The above embodiments only are used for exemplifying enforcement aspect of the present invention, and explain technical characterictic of the present invention, are not to be used for limiting category of the present invention.Any be familiar with this operator can unlabored change or the arrangement of the isotropism scope that all belongs to the present invention and advocated, interest field of the present invention should be as the criterion with the application's claim scope.

Claims

1. a method that promotes individual speech recognition rate is used for a portable electronic devices, this portable apparatus, has a default model of cognition, this model of cognition is according to the construction of at least one phoneme model institute, with at least one instruction voice that a user is sent, discerns; This method comprises the following step:

The lteral data storehouse that construction one is specific is relevant with the pairing literal of these instruction voice;

Capture a plurality of speech datas that this user is sent according to this article numerical data base, go out one with construction and adjust parameter; And

Integrate this at least one phoneme model and this adjustment parameter, to adjust this model of cognition.

2. method according to claim 1 is characterized in that this construction one adjusts the step of parameter, is the proper vector of these a plurality of speech datas of acquisition, and at this at least one phoneme model, sets up group's framework.

3. method according to claim 2 is characterized in that this construction one adjusts the step of parameter, is the voice according to particular association, sets up this group's framework.

4. method according to claim 2 is characterized in that this adjusts the step of model of cognition, is according to this group's framework, so that this at least one phoneme model and this are adjusted parameter, integrates.

5. method according to claim 1 is characterized in that this model of cognition is by the construction of at least one unspecific phoneme model institute.

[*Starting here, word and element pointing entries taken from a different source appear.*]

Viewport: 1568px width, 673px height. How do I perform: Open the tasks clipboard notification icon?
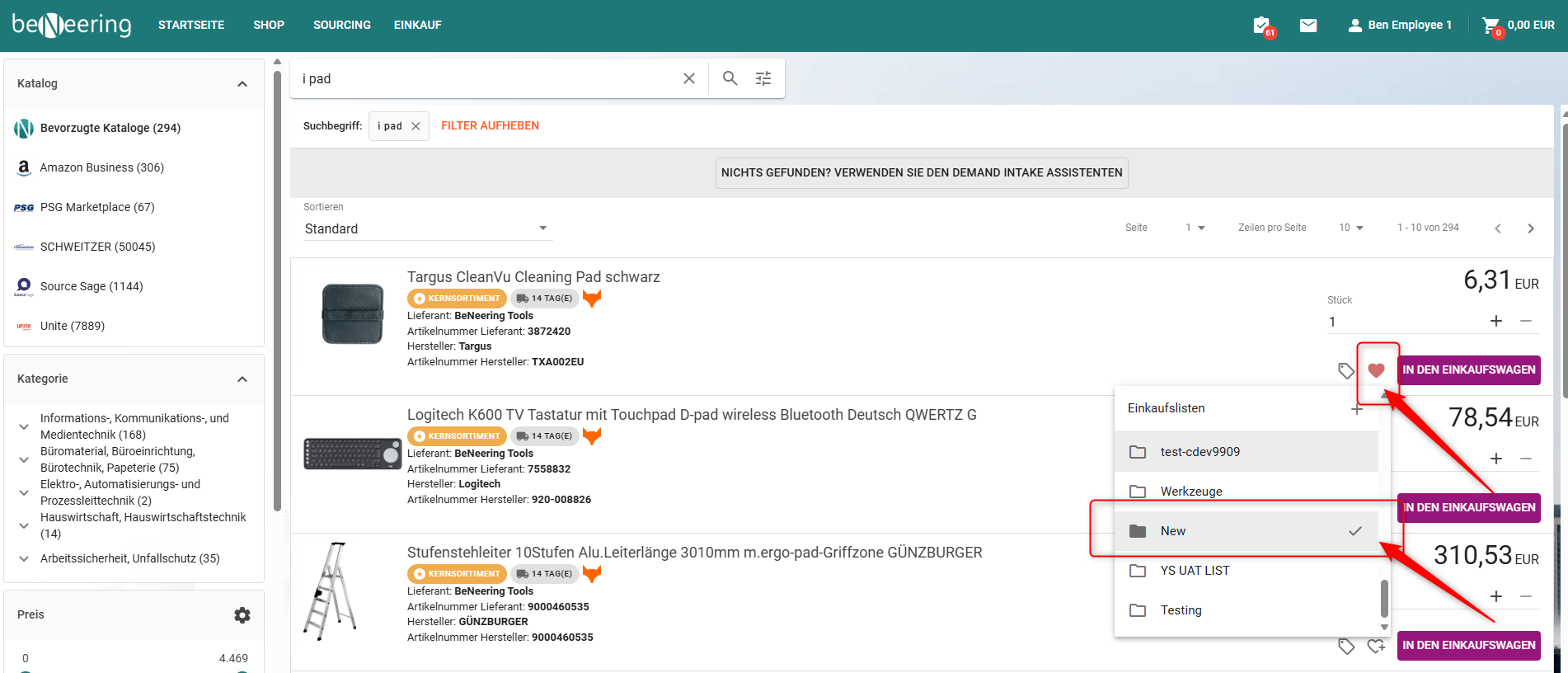(1261, 26)
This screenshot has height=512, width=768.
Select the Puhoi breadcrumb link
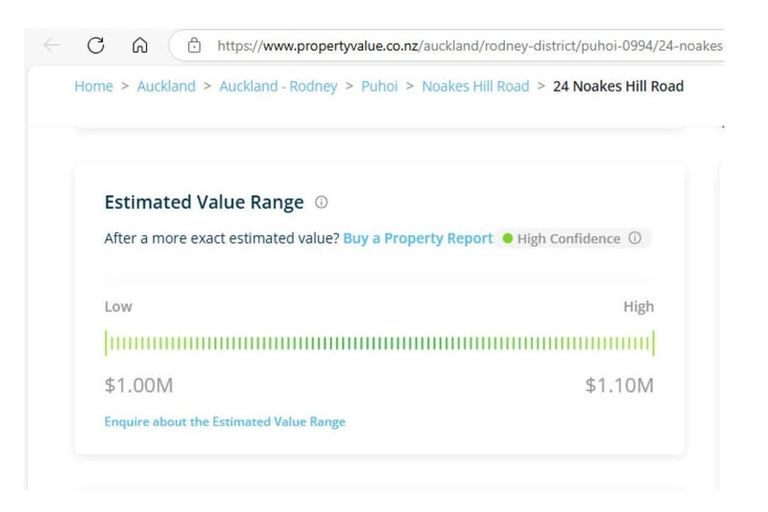379,86
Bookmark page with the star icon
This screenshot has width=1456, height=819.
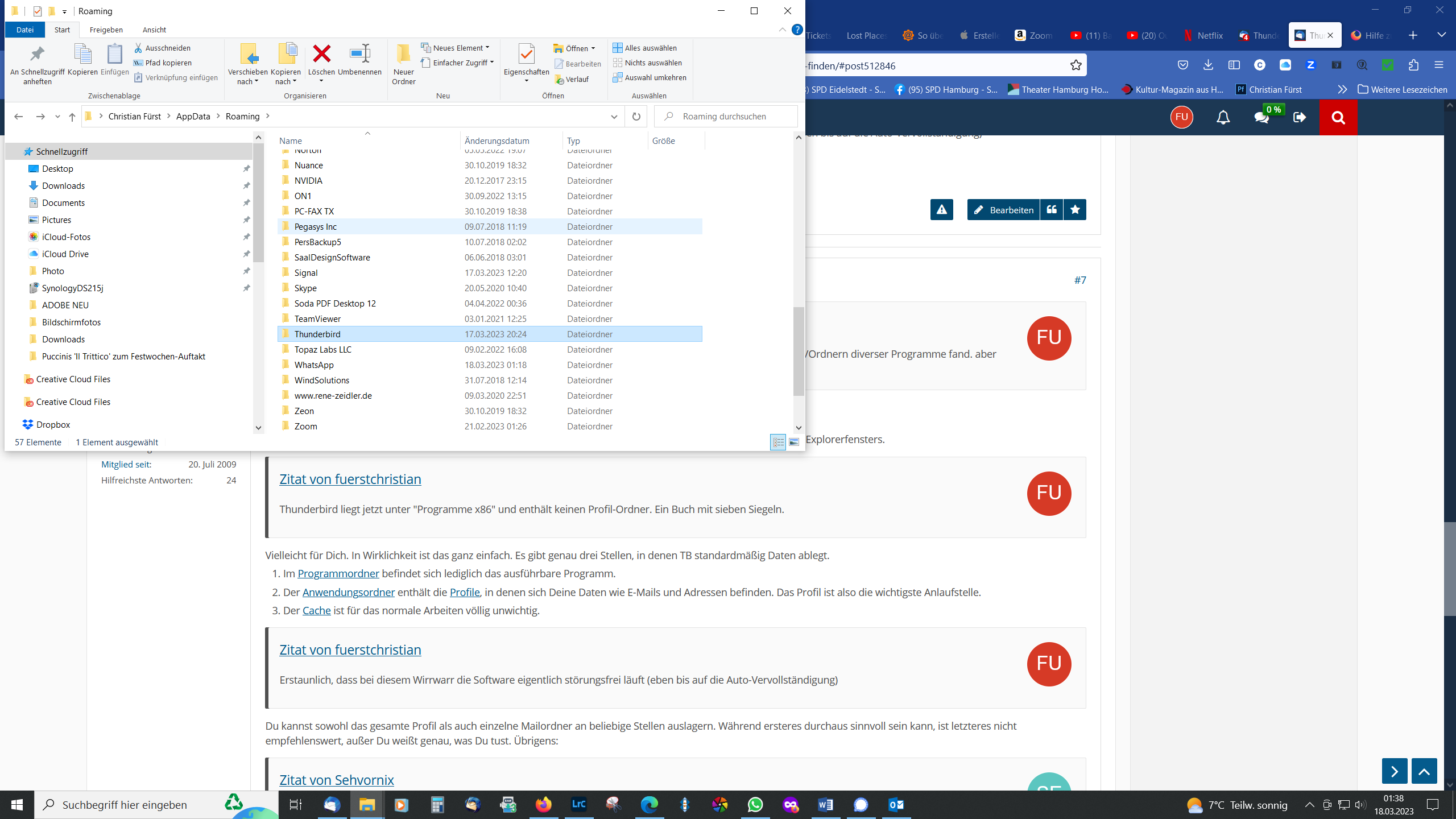1076,65
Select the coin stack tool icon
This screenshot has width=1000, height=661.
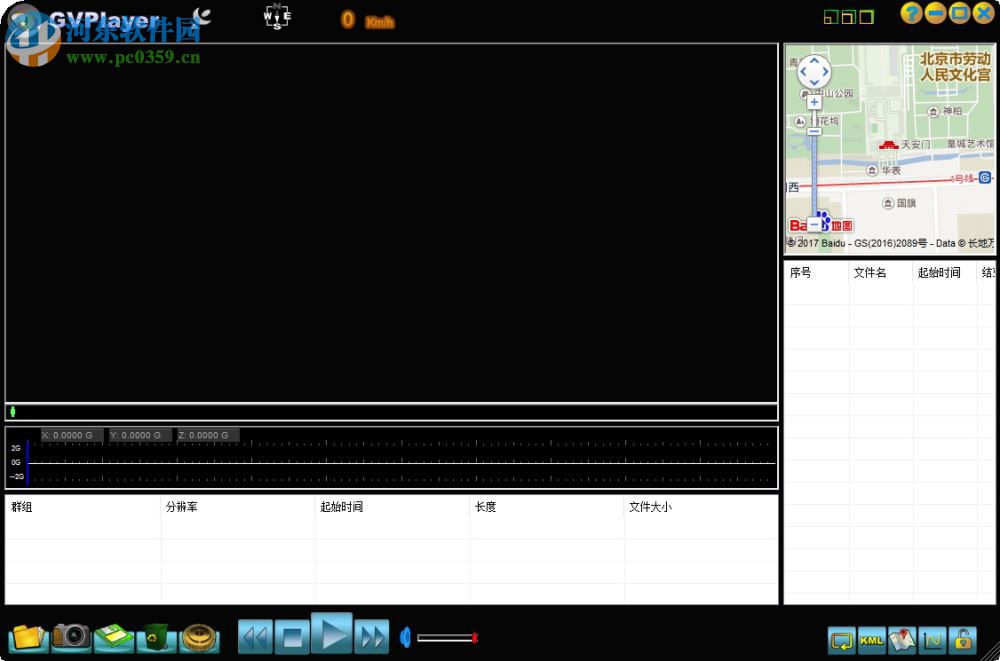coord(199,637)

6. a module that promotes individual speech recognition rate is used for a portable electronic devices, comprises:

One model of cognition defaults in this portable electronic devices, and this model of cognition is by the construction of at least one phoneme model institute, is at least one instruction voice that sent in order to a user, discerns;

One adjusts parameter model, comprises group's framework, and this a group's framework and a user's language tendency is irrelevant; And

One integrate module is integrated this at least one phoneme model and this adjusts parameter model, to adjust this model of cognition.

7. module according to claim 6 is characterized in that this group's framework, is that the particular association of this at least one phoneme model of basis forms.

8. module according to claim 6 is characterized in that this model of cognition is by the construction of at least one unspecific phoneme model institute.